__To do__.
**A.** Copy out the passage about Rumble word for word, everything from "Rumble has also" down to "breaks the law.)".
**B.** According to the passage about Rumble, why is it difficult to tell how large the overall audience for hard-right content is? Answer in one to three sentences.
**C.** Continue the passage about Rumble, picking up after its final sentence.

__Extract to read__.

────────────────────────────────────────

The promise of independence from the tech giants led Mr. Trump to have Rumble provide technology and cloud services for Truth Social, which has struggled to become fully operational on its own. In a statement announcing the partnership in December, Mr. Trump said he had picked Rumble because it’s among the service providers “who do not discriminate against political ideology.”
Rumble has also secured exclusive arrangements with popular content creators who have a following beyond conservatives and Trump supporters, such as the journalist Glenn Greenwald, who has been vocal about his beliefs that technology behemoths and the mainstream media have too much power to quash speech. Rumble highlighted its partnership with Mr. Greenwald as an example of its content-neutral approach. (As for what it considers out of bounds, Rumble says it does not tolerate anything that is overtly racist, promotes violence or breaks the law.)
But there are also the popular Rumble creators the company doesn’t talk about in news releases, like Alex Jones of Infowars, who was barred from YouTube and other mainstream platforms in 2018 and now has more than 100,000 Rumble followers.
That’s a small number compared with the millions on YouTube who followed Mr. Jones, who has spread bogus theories that the 2012 Sandy Hook massacre was staged as part of a government plot to confiscate firearms. Those who study the right-wing media ecosystem say it is difficult to tell how large the overall audience for hard-right content is, in large part because the traffic data available for individual sites includes a lot of overlap from users who frequent more than one.
“It’s an intensely engaged population,” said Yochai Benkler, a professor at Harvard Law School who is a co-author of a book about the ways conservative outlets reinforce their messages through repetition and shut down dissent. For an individual platform like Rumble, he added, the audience is likely to be larger than whatever the size is on paper.
“All of my skepticism of how many people there are bumps up against the reality” that millions more people voted for Trump than watch Fox News, he said. “So there’s something going on.”

────────────────────────────────────────

__Data shown__.
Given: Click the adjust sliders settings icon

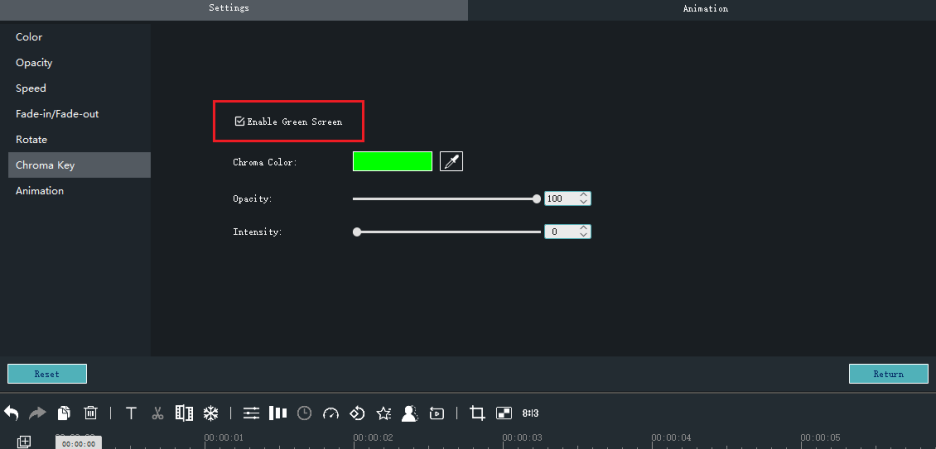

────────────────────────────────────────

__Numbered answers__.
**A.**
Rumble has also secured exclusive arrangements with popular content creators who have a following beyond conservatives and Trump supporters, such as the journalist Glenn Greenwald, who has been vocal about his beliefs that technology behemoths and the mainstream media have too much power to quash speech. Rumble highlighted its partnership with Mr. Greenwald as an example of its content-neutral approach. (As for what it considers out of bounds, Rumble says it does not tolerate anything that is overtly racist, promotes violence or breaks the law.)

**B.** It is hard to measure because the traffic data available for individual sites includes a lot of overlap from users who frequent more than one site.

**C.**
One of Rumble’s marquee names is Dan Bongino, the pro-Trump host and former Secret Service agent who replaced Rush Limbaugh in some radio markets and streams his daily show on Rumble to 2.2 million subscribers. Mr. Bongino’s path to Rumble illustrates the inherent difficulties of policing misinformation and conspiracy theories. YouTube started cracking down on him in the fall of 2020 for violating its policies meant to stop the spread of false stories about the coronavirus.
After YouTube prevented Mr. Bongino from collecting ad revenue from the site, he announced that he was taking an equity stake in Rumble and made it his preferred video platform. “We need a home,” he said at the time. “We need somewhere to go where conservative views won’t be discriminated against.”
In the weeks and months that followed, as Mr. Trump refused to accept his loss in the election and YouTube blocked content that bolstered his false claims of widespread voter fraud, others jumped on board with Rumble, too, including One America News.
On the day after Rumble announced its OAN partnership, Mr. Pavlovski insisted that his company would never censor that kind of political speech. “Rumble will not adopt a policy like this,” he said, citing an unimpeachable inspiration for his resolve: Galileo, who was charged with heresy by the Roman Catholic Church for theorizing that the Earth revolved around the sun.